Web scraping has existed for a long time and, in its good form, it’s a key underpinning of the internet. While web scraping is rampant today, everyone suffers from the same apprehension:
Is web scraping legal?
Or is it something illegal and will it invite legal trouble?
It’s common knowledge that web scraping is a way of extracting data from websites. It’s a compulsion for many types of businesses to scrape data and analyze it. But it is equally true that many people are not sure of the legality of web scraping.

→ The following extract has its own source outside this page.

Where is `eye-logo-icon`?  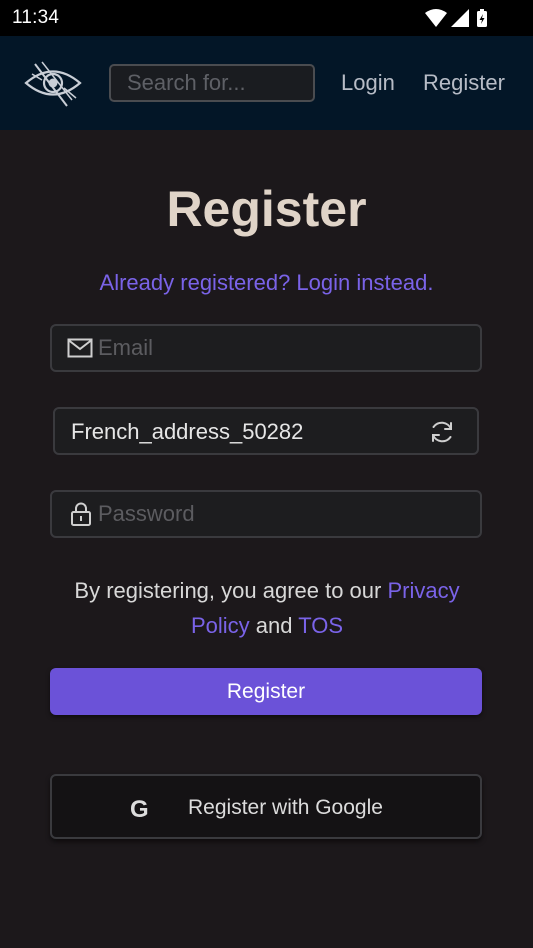
eye-logo-icon is located at coordinates (53, 83).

Web scraping itself is not illegal. But there are also some legal, moral and ethical restraints, which keep companies back from using web data scrapers. Some of the reasons as to why are presented in the following table:
1. Website terms and conditions Websites expressively forbid web scraping within their website terms and conditions.
2. Copyright As web scraping involves copying, it may lead to a claim for copyright infringement.
3. Database rights These rights are infringed when as a whole, or a part of a database is extracted without the owner’s consent.
4. Trademarks Reproducing a website owner’s trademarks without their consent, could lead to a claim for trademark infringement or passing off.
5. Data protection Scraping for information on individuals (in some cases considered as “personal data”), without their knowledge, could infringe data protection laws.
6. Criminal Damage It is an offense to cause criminal damage to a computer (including damage to data) or to use a computer to gain to access data without proper authorization.
Legality is totally dependent on the legal jurisdiction i.e. Laws are country and locality specific. Publicly available information gathering or scraping is not illegal, if it were illegal, Google would not exist as a company because they scrape data from every website in the world.
Here is a recent US court ruling (Sandvig vs Sessions) that talks directly about scraping which states:
“Scraping plausibly falls within the ambit of the First Amendment.”
“That plaintiffs wish to scrape data from websites rather than manually record information does not change the analysis. Scraping is merely a technological advance that makes information collection easier; it is not meaningfully different from using a tape recorder instead of taking written notes, or using the panorama function on a smartphone instead of taking a series of photos from different positions.”
There is a thin line between legal and illegal aspects of web scraping. It is, therefore, necessary to set it is legal or not. For example, here are a few things to consider when scraping public data from websites (note that the following addresses only US law):
• Website’s user agreement is not enforceable as a browsewrap agreement because companies do not provide sufficient notice of the terms to site visitors.
• Scrapers accesses website data as a visitor, and by following paths similar to a search engine. This can be done without registering as a user (and explicitly accepting any terms).
Social networks, for example, assign the value of becoming a user (based on call-to-action on public page), as the ability to:
1. Gain access to full profiles;
2. Identify common friends/connections;
3. Get introduced to others, and
4. Contact members directly.
As long as scrapers makes no attempt to perform any of these actions they do not gain “unauthorized access” to their services and thus does not violate Computer Fraud and Abuse Act (CFAA). Thus Parsers does not violate any of the rules or the law.